The idea of calling that barrel-shaped monster, with his shining yellow head and scrubbing-brush physiognomy, a "complete Don Juan" so filled me with astonishment that for a second or two I could only look my feelings.

"M. Doumer is not like my idea of Don Juan in the very least."

"Indeed! And pray what do you know about Don Juan? A chit of your age! At my time of life I suppose I may be allowed to know something of what I'm talking about, and I tell you that I'm persuaded that he breaks hearts like walnuts."

"But-he's so ugly!"

"Ugly! Maximilian Doumer ugly! Misguided girl! But it's not becoming that I should discuss such subjects with a mere child like you. I know what I know. But it is none the less my duty on that account to see that he trifles with no woman's affections. And as his wife my duty shall be done."

When she said that I do believe the blood nearly froze in my veins. I am sure it turned cold, because I know I shivered from head to foot. His wife? She said his wife. And all the time I had been taking her for his landlady and an old maid, and had been calling M. Doumer ugly, and accusing him to her face of breaking Miss Frazer's heart. I do not know why, but I had never imagined for a single moment that he could be anything but a bachelor. We girls at Mrs Sawyer's had always taken it for granted that he was. At least, the general impression on my mind was that we had. The horror of the situation deprived me of the use of the tiny scrap of sense which I possessed. My own impulse was to run for it. But it was far from being Madame Doumer's intention that I should do anything of the kind. And though I think that she was in every respect smaller than I was, I am convinced that I never encountered a person of whom I all at once felt so much afraid. I stammered out something.

"I-I'm afraid I must go."

I made a faltering movement towards the door. She simply placed herself in my way and crushed me.

"You must what?"

"I-I shall be late for dinner."

"Then you will be late for dinner. You will not quit this apartment until M. Doumer returns. Not that that will necessitate your being detained long, because here he is."

I had been desirous of seeing M. Doumer, even anxious. In order to do so I had gone a good deal out of my way, and behaved in a characteristically considerate manner. But so far as I could judge, amid the rush of very curious sensations with which I was struggling, on a sudden, the entire situation had changed. It was far from being my wish to have an interview with him at that particular moment. Quite the contrary. I really do not know what I would not have given-certainly all the remainder of that term's pocket-money! – to have escaped such an encounter. Picture, therefore, my sensations when I heard the garden gate slam, the front door open, a heavy footstep enter the hall, and, on Madame Doumer opening the sitting-room door, perceived her husband standing without.

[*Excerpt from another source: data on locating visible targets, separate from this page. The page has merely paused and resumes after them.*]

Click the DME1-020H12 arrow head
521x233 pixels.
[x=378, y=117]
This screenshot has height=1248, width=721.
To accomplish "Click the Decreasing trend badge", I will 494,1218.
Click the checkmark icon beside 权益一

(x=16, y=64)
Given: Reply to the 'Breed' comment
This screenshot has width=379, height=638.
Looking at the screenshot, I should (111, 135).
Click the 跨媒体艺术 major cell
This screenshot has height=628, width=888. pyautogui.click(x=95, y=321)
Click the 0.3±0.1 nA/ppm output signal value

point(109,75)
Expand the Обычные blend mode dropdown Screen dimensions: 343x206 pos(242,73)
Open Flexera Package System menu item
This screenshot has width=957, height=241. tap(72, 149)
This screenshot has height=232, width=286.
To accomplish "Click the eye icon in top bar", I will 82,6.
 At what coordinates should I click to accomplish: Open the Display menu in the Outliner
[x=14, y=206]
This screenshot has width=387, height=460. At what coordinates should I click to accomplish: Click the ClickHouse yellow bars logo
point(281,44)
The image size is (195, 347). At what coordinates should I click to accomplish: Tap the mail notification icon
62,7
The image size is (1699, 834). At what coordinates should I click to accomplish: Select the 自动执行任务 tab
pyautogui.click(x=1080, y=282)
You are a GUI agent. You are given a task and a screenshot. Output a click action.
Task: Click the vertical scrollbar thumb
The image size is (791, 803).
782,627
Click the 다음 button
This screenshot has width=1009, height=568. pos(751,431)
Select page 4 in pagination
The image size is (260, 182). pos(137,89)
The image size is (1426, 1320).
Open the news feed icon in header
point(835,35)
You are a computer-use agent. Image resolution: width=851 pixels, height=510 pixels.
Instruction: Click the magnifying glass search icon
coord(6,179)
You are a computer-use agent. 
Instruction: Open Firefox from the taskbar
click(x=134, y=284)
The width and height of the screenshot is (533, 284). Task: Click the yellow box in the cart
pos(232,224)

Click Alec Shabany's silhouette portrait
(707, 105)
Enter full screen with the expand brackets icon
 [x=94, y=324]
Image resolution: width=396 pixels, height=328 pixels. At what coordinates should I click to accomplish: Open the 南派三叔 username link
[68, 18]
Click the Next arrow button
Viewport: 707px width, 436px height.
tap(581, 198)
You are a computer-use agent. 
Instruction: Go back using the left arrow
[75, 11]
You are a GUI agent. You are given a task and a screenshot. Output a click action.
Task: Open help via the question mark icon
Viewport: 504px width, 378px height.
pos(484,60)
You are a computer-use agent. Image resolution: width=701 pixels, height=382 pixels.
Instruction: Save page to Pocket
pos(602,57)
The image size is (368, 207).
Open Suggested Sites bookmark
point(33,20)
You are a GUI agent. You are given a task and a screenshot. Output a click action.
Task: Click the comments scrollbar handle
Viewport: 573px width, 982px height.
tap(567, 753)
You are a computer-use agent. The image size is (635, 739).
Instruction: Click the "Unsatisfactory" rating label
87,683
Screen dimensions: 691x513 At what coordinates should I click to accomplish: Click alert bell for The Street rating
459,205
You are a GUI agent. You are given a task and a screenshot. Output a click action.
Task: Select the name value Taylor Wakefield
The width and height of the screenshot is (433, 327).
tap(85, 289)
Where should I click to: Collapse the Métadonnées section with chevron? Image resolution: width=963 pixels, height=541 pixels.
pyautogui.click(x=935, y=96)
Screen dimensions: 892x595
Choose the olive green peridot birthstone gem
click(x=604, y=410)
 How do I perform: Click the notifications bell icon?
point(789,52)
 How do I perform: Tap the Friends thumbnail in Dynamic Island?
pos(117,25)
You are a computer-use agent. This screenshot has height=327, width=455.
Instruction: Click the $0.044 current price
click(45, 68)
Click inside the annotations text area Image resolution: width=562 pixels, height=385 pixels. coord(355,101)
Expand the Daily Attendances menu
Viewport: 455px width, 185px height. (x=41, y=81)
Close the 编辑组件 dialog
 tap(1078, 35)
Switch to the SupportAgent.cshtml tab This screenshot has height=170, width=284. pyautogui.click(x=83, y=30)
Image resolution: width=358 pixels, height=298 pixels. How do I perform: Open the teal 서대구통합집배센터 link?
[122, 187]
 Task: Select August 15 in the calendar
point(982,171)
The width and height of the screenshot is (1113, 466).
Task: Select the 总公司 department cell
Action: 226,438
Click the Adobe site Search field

"Here is someone who wants to see you."

The lady's tone was sour as sour could be, and what she said was perfectly untrue. I could have wanted nothing less. I should have been only too glad to have been able to disappear up the chimney on a broomstick, or on nothing at all, if I could only have got out of that room. In came M. Doumer, all smiles and smirks, looking to me more shiny-headed and scrubbing-brush faced than ever.